Today is Sunday, Aug. 22, the 234th day of 2021.
There are 131 days left in the year.
Today’s Highlight in History:
On August 22, 1996, President Bill Clinton signed welfare legislation ending guaranteed cash payments to the poor and demanding work from recipients.
On this date:
In 1485, England’s King Richard III was killed in the Battle of Bosworth Field, effectively ending the War of the Roses.
In 1846, Gen. Stephen W. Kearny proclaimed all of New Mexico a territory of the United States.
In 1851, the schooner America outraced more than a dozen British vessels off the English coast to win a trophy that came to be known as the America’s Cup.
In 1910, Japan annexed Korea, which remained under Japanese control until the end of World War II.

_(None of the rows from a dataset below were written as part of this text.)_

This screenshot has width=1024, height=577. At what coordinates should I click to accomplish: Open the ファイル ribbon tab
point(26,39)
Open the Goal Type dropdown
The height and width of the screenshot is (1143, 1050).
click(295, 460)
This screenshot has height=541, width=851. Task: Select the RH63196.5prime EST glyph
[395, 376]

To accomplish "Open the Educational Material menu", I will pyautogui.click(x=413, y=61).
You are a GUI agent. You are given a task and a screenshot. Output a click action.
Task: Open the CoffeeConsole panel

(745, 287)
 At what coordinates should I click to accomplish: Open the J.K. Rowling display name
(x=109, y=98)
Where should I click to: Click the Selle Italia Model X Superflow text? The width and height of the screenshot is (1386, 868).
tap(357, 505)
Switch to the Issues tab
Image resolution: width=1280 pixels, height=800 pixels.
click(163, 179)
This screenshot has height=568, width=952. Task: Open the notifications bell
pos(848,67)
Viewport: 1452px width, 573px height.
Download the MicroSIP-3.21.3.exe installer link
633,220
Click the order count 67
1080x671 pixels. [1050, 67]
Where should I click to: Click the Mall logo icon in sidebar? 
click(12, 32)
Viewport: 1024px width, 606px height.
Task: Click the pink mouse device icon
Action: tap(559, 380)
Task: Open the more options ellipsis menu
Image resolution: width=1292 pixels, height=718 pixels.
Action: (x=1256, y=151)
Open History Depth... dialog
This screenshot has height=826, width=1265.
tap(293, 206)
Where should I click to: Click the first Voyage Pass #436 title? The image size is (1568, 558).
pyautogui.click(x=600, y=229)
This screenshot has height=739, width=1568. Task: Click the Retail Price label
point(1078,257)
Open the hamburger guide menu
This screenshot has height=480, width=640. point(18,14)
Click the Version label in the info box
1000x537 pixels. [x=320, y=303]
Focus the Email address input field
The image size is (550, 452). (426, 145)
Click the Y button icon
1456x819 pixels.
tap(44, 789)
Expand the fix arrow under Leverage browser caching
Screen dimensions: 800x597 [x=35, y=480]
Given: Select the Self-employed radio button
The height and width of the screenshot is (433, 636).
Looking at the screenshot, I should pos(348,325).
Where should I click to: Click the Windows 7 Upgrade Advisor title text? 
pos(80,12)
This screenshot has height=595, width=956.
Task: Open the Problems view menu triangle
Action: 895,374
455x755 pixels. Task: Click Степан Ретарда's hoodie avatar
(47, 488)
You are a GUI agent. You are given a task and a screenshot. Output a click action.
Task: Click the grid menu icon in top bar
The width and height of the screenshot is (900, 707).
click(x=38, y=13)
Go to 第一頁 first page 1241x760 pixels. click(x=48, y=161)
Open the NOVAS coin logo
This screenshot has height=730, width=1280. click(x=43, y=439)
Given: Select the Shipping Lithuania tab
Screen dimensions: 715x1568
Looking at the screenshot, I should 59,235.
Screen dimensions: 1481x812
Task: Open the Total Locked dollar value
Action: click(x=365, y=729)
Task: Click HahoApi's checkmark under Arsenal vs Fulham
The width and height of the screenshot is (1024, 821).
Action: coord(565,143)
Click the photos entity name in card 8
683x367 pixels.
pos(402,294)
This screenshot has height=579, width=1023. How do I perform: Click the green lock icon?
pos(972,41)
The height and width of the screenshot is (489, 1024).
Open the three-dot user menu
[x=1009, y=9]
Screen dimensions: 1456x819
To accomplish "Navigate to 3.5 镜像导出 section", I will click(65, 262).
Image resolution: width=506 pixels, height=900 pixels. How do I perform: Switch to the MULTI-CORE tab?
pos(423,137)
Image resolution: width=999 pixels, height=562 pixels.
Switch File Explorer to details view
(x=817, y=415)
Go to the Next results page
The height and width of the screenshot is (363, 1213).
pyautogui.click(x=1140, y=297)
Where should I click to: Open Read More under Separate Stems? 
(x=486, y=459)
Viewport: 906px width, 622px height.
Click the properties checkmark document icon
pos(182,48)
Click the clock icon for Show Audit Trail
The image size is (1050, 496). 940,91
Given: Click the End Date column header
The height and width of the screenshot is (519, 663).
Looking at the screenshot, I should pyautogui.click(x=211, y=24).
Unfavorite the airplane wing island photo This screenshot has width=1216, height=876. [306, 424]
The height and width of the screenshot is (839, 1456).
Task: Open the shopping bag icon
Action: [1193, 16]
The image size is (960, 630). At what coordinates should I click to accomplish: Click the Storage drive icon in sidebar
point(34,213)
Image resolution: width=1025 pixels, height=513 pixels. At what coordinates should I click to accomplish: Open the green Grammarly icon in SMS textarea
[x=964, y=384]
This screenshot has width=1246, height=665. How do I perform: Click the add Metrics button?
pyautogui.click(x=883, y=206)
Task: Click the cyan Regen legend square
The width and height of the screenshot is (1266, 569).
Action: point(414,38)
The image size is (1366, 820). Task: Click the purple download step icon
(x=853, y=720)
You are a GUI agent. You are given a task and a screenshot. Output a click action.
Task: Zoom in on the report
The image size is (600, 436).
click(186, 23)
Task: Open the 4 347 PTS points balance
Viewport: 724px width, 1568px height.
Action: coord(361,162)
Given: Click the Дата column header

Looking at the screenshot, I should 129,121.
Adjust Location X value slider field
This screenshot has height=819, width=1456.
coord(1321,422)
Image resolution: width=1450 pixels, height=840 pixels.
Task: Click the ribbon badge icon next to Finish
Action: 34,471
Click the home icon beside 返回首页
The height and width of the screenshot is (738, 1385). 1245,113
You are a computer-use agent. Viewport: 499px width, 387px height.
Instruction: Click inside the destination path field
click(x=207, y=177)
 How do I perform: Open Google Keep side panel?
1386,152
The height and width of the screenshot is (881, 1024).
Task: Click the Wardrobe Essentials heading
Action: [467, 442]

In 1914, Austria-Hungary declared war against Belgium.
In 1922, Irish revolutionary Michael Collins was shot to death, apparently by Irish Republican Army members opposed to the Anglo-Irish Treaty that Collins had co-signed.
In 1968, Pope Paul VI arrived in Bogota, Colombia, for the start of the first papal visit to South America.
In 1972, President Richard Nixon was nominated for a second term of office by the Republican National Convention in Miami Beach.
In 1989, Black Panthers co-founder Huey P. Newton was shot to death in Oakland, California. (Gunman Tyrone Robinson was later sentenced to 32 years to life in prison.)
In 1992, on the second day of the Ruby Ridge siege in Idaho, an FBI sharpshooter killed Vicki Weaver, the wife of white separatist Randy Weaver (the sharpshooter later said he was targeting the couple’s friend Kevin Harris, and didn’t see Vicki Weaver).
In 2003, Alabama’s chief justice, Roy Moore, was suspended for his refusal to obey a federal court order to remove his Ten Commandments monument from the rotunda of his courthouse.
In 2007, A Black Hawk helicopter crashed in Iraq, killing all 14 U.S. soldiers. Hurricane Dean slammed into Mexico for the second time in as many days.